塾・・・子どもの居場所・・・地域でつくる学び野「ヘルベテ」

JR五日市線の終点(始点かな…)武蔵五日市駅前、みんなでつくるシェアベース&カフェ『東京裏山ベース』があります。
アウトドアアクティビティと地域観光拠点となっていて、サイクリングやハイキングに訪れる人の活動拠点となっていいます。貸しロッカーやシャワーがあり、地図やパンフレット、お土産品も置いてあります。カフェも併設されていますので、行き帰りに立ち寄る人の交流拠点にもなっています。

火曜日の夜は、ここ「東京裏山ベース」が塾として活用されています。
ヘルベテは平成26年から活動を始めたインターネットを活用した家庭教師集団で、通話アプリを使って学習サポートをしています。家庭教師として登録している大学生や社会人と生徒をつなげ、インターネットを活用して授業を行います。こうすることで居住地に制限が無くなったり、何らかの理由で学校で学べなくなってしまった子どもたちともつながることができます。
また、様々なおとなとつながることで、生き方の多様なモデルにふれることができます。

興味深いのはそれだけではありません。登録している先生の報酬は「喜捨」で支払われます。
生徒が、支払う報酬額に応じて「ほしいものリスト」の中から選び、先生に「喜捨」として支払います。
ここにまた、先生と生徒の学習以外のつながりがうまれます。
食べ歩きの本をもらった先生の体重があまりにも増えてしまい、次の「喜捨」はお弁当箱になったそうで、外食していたランチが自前のお弁当になった・・・なんていうエピソードも教えていただきました。

このヘルベテがシェアベースとなっている「東京裏山ベース」を活用し、昨年からインターネットだけでなく塾としても活動を始めましたので、見学させていただきました。

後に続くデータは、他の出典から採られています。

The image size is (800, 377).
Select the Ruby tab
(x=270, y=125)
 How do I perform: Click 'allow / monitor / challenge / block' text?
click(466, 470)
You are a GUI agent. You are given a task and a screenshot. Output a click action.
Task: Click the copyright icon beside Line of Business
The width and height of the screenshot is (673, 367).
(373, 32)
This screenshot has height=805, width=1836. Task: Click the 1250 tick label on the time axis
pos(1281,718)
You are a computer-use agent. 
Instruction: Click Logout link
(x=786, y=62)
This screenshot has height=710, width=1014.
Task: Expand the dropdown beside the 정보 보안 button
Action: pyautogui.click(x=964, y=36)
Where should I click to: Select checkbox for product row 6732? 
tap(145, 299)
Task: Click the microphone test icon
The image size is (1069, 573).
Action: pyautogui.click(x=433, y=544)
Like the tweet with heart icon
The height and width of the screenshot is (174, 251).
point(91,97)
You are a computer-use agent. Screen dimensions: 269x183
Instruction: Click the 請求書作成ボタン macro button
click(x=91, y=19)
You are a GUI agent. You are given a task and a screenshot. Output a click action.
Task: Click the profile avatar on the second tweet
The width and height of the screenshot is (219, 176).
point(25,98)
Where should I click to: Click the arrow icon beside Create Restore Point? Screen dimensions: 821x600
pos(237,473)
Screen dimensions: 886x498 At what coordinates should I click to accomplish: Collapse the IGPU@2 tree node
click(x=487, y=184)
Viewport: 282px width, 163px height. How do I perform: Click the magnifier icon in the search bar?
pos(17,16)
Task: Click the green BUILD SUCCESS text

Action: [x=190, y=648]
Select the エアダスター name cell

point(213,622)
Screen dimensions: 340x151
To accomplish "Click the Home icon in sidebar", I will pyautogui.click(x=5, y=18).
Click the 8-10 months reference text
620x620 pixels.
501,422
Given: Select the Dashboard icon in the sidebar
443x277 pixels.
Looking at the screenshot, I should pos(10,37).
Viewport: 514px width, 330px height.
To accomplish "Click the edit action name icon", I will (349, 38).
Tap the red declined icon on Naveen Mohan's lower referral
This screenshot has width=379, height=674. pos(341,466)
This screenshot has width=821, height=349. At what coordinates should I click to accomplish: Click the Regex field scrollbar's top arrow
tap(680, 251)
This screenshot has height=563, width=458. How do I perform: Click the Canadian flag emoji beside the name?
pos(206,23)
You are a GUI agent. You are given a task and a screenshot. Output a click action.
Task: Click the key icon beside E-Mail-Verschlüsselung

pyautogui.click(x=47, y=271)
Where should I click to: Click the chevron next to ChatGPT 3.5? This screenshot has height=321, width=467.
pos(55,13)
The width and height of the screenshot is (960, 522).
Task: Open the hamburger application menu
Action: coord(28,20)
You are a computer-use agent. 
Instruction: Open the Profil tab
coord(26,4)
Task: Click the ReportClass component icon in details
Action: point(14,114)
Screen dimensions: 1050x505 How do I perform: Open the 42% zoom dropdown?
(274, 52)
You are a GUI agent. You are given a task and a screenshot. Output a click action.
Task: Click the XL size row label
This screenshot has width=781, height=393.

外観から想像するより広い空間で、木の感じがやさしい居心地のいい空間でした。
奥の仕切られたスペースで授業をしていて、日中カフェとなっている広い場所が自習スペース。自習している子もいれば、先生のサポートをうけて勉強している子もいたり、自分に合ったペースで学習していました。
午後7時から9時まで勉強、そのあとは夜食タイム。
会話しながら楽しそうに食べていました。
先生のサポートを受けながら勉強していた一人の男子生徒に「ここでの勉強はどう?」と聞いてみました。
「家より集中できるし楽しい」と答えてくれました。そして、大学生である先生に「先生、教えるの上手いからね。」と…先生もうれしそうでした。

代表の小澤さんは、学習はもちろんのこと様々なおとなと出会い、生き方を考える機会になればと思いを話してくださいました。また、社会問題になっている子どもの貧困や不登校など、困難に直面している子どもの支援につながればとも話してくださいました。

東京裏山ベースオーナーの神野さん(jinnken)は、シェアベースとしていろんな人に使ってほしい。ごちゃっとした感じがいいですよね。とおっしゃっていました。

いろんな人と緩やかにつながり合える場所で、子どもたちにもそんな機会が持てる塾。
とても素敵な取り組みでした。

今、子どもの貧困は社会問題になっています。
ただ、経済的支援をするだけでは、貧困の連鎖を断ち切ることはできません。
様々なおとなと出会うこと、モデルを増やすことは、とても重要だと言われています。
経済的な貧困だけでなく、体験の貧困・関係性の貧困も問題だと言われています。
子どもたちに多様な居場所が必要であることを再確認しました。